Restate word for word only the lines running from the one with "Datenschutz richtlinie (332, 1033)" to the end of the data, both ends included. Omit any pictures.

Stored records
====

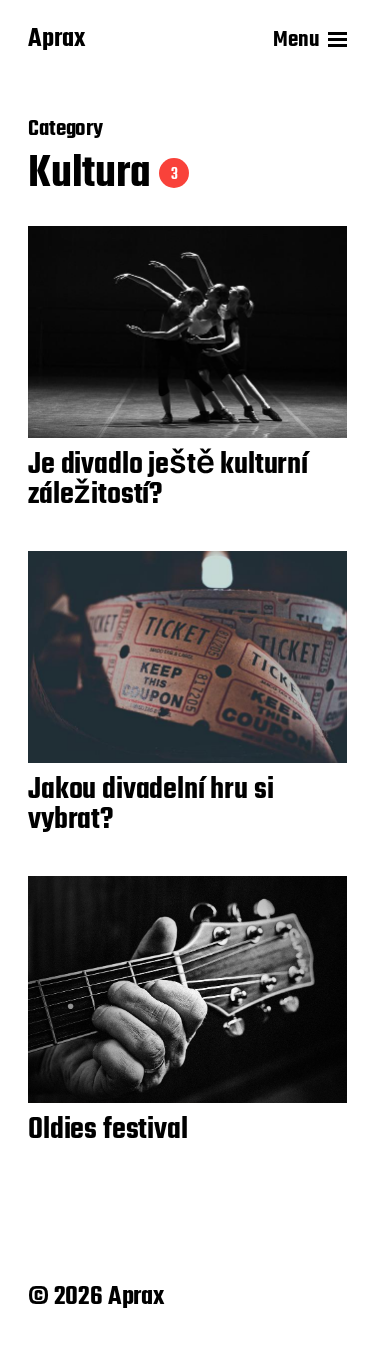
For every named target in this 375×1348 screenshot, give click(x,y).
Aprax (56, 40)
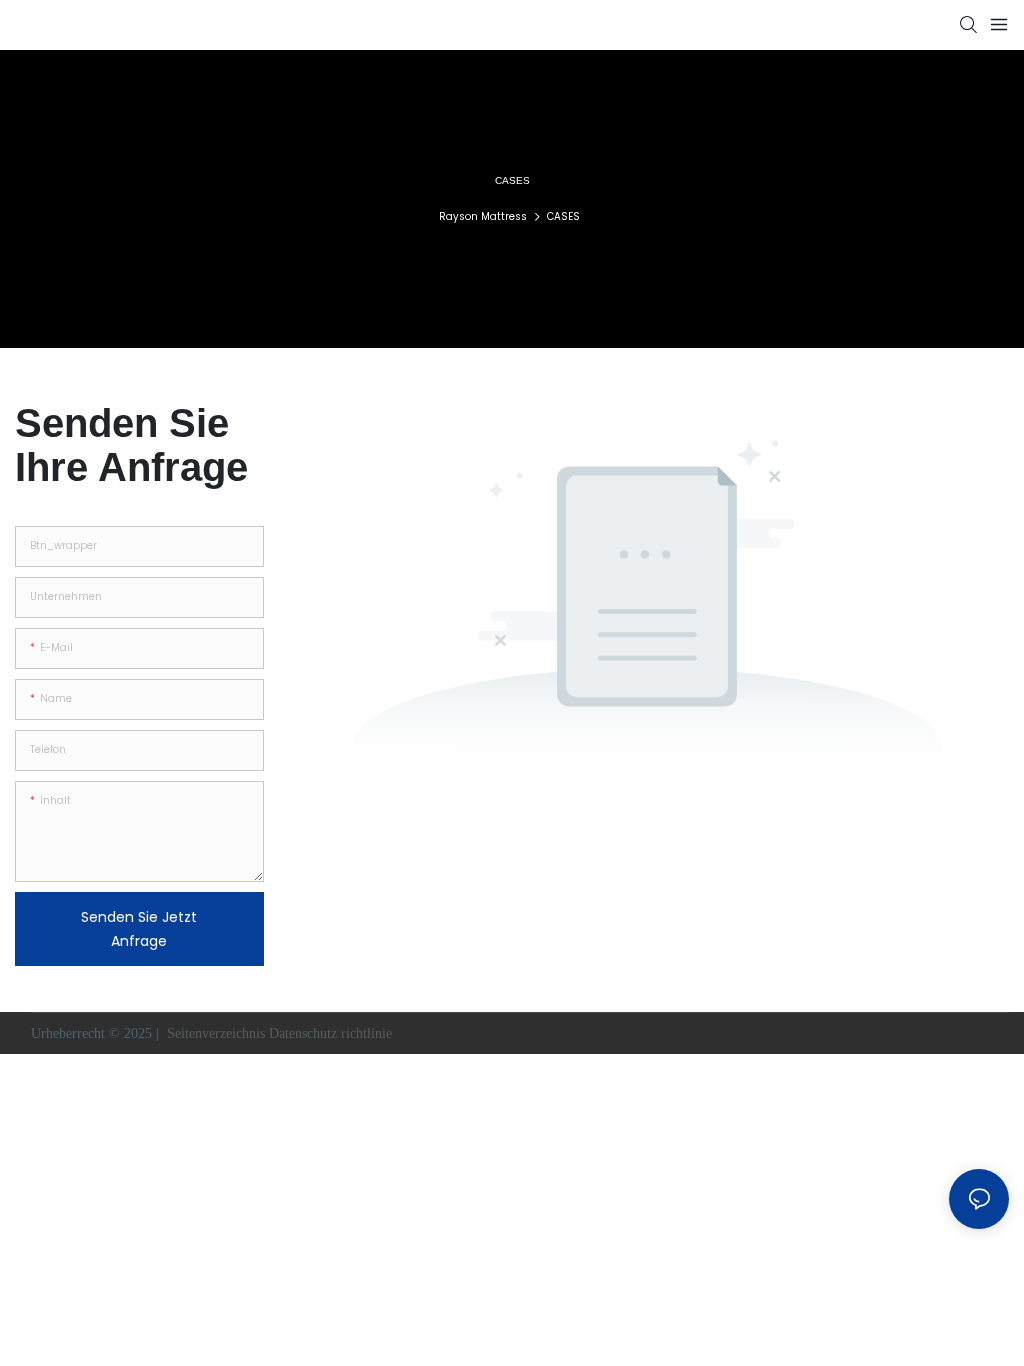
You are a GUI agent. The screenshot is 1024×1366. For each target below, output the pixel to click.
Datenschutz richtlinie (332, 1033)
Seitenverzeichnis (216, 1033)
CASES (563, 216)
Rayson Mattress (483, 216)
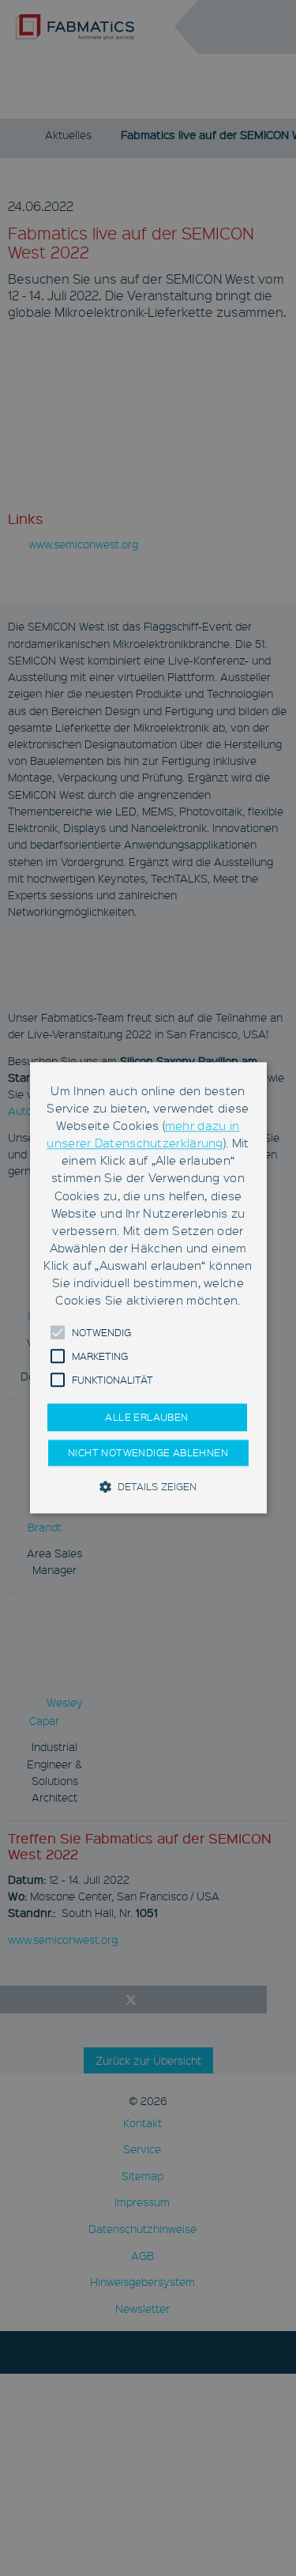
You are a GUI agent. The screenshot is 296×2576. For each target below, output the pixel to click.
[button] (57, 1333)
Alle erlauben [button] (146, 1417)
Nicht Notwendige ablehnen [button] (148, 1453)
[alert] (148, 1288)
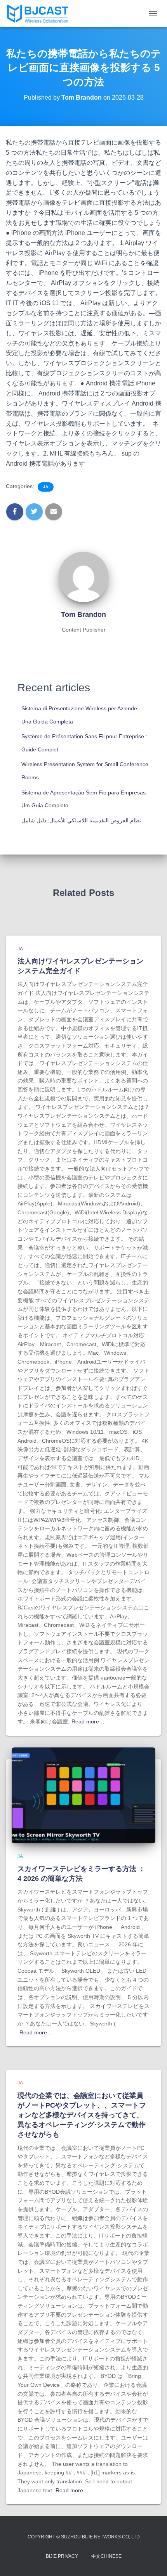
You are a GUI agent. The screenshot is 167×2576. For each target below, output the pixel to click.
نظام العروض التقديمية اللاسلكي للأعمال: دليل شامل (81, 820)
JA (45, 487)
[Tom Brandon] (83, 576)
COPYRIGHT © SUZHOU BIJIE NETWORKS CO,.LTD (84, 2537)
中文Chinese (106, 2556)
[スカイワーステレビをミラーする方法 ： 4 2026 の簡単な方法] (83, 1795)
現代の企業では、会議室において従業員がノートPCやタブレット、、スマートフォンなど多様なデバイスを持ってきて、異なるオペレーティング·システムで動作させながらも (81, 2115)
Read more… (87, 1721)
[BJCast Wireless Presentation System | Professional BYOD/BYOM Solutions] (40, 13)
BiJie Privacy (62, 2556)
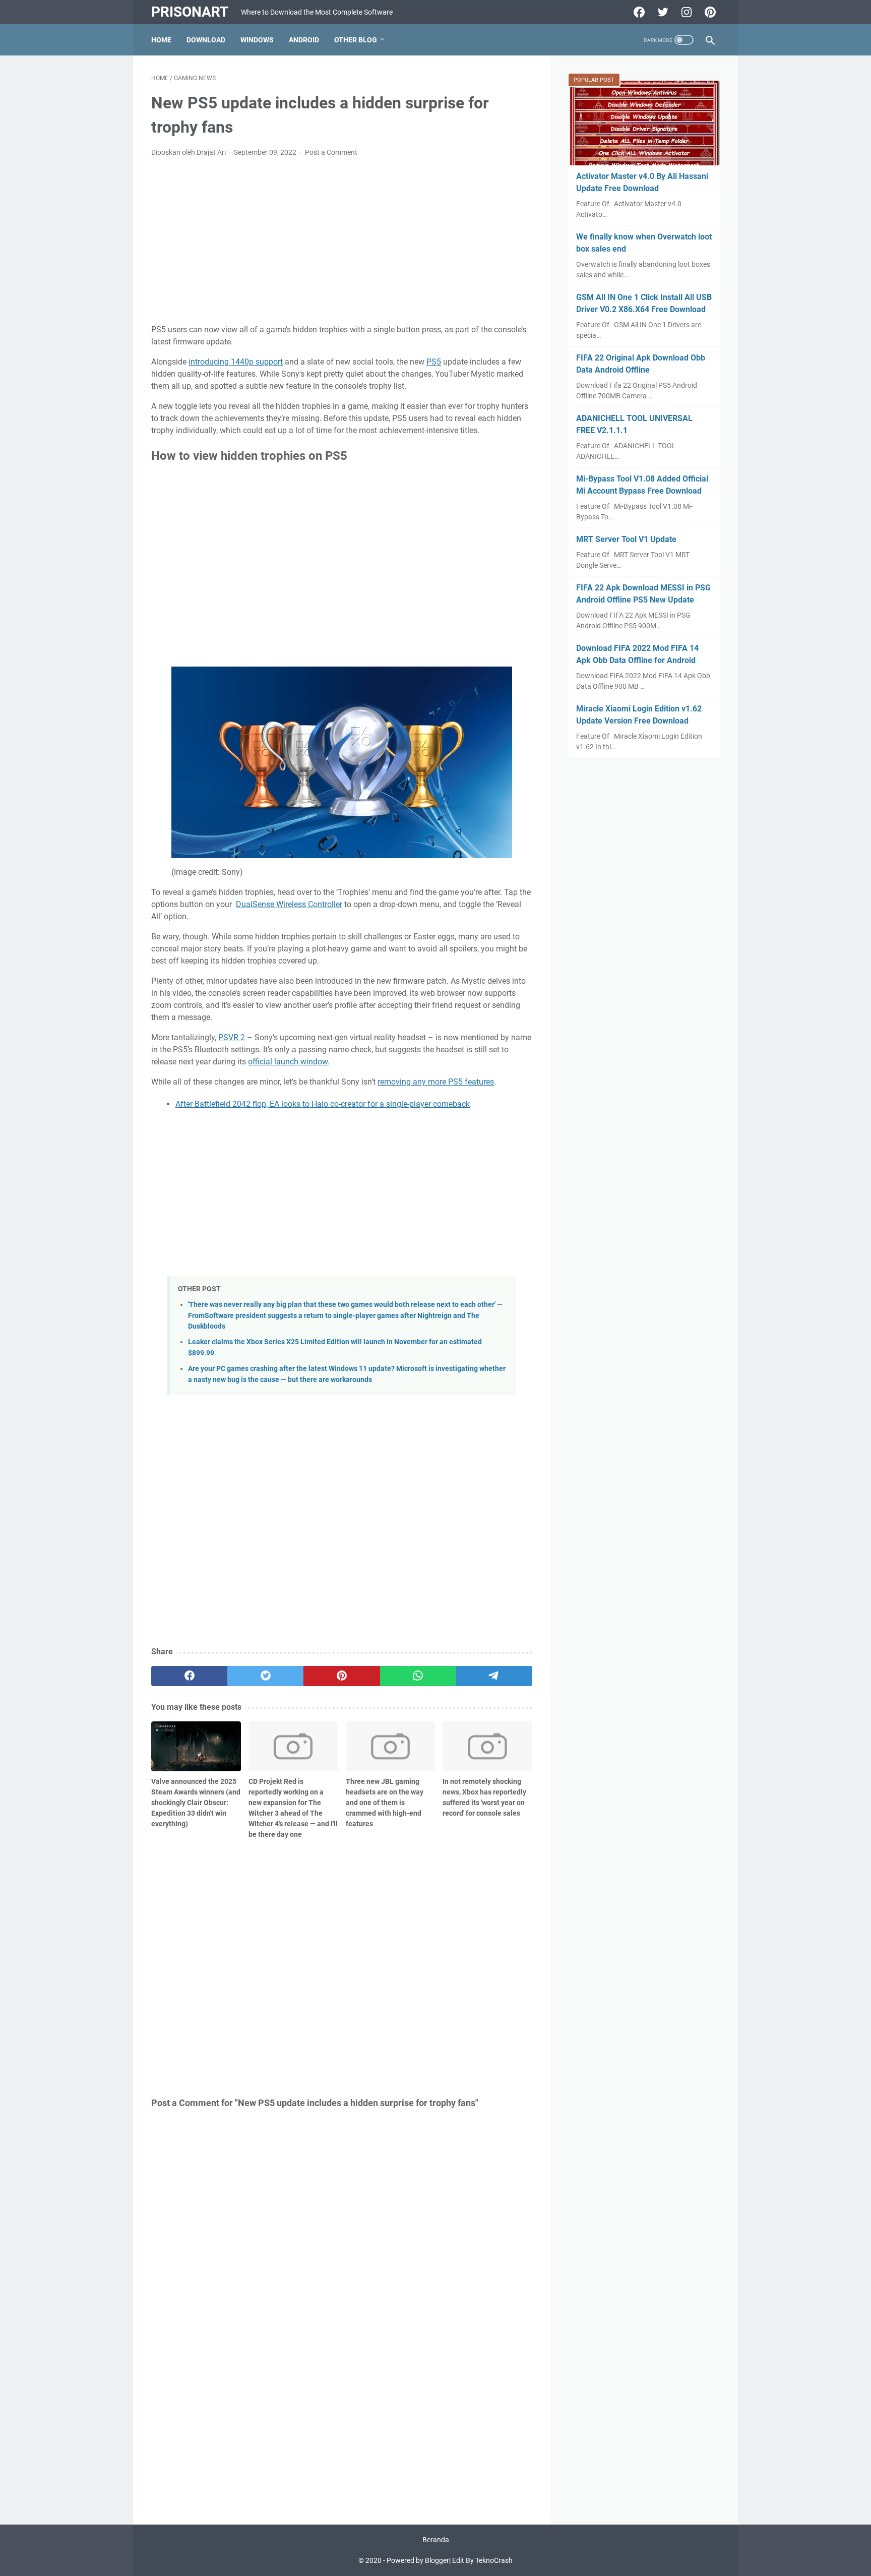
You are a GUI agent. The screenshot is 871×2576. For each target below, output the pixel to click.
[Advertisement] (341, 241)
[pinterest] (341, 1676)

====

● **Exercise answer**:
Datenschutz richtlinie (332, 1033)
Seitenverzeichnis (216, 1033)
CASES (563, 216)
Rayson Mattress (483, 216)
You are a GUI agent. The screenshot is 296×2576. For each target below, output the pixel to click.
[button] (57, 1333)
Alle erlauben [button] (146, 1417)
Nicht Notwendige ablehnen [button] (148, 1453)
[alert] (148, 1288)
You are a GUI agent. The screenshot is 167×2576. For each target below, output the pixel to click.
نظام العروض التقديمية اللاسلكي للأعمال: دليل شامل (81, 820)
JA (45, 487)
[Tom Brandon] (83, 576)
COPYRIGHT © SUZHOU BIJIE NETWORKS CO,.LTD (84, 2537)
中文Chinese (106, 2556)
[スカイワーステレビをミラーする方法 ： 4 2026 の簡単な方法] (83, 1795)
現代の企業では、会議室において従業員がノートPCやタブレット、、スマートフォンなど多様なデバイスを持ってきて、異なるオペレーティング·システムで動作させながらも (81, 2115)
Read more… (87, 1721)
[BJCast Wireless Presentation System | Professional BYOD/BYOM Solutions] (40, 13)
BiJie Privacy (62, 2556)
You are a GUI agent. The screenshot is 871×2576. For each target below, output the pixel to click.
[Advertisement] (341, 241)
[pinterest] (341, 1676)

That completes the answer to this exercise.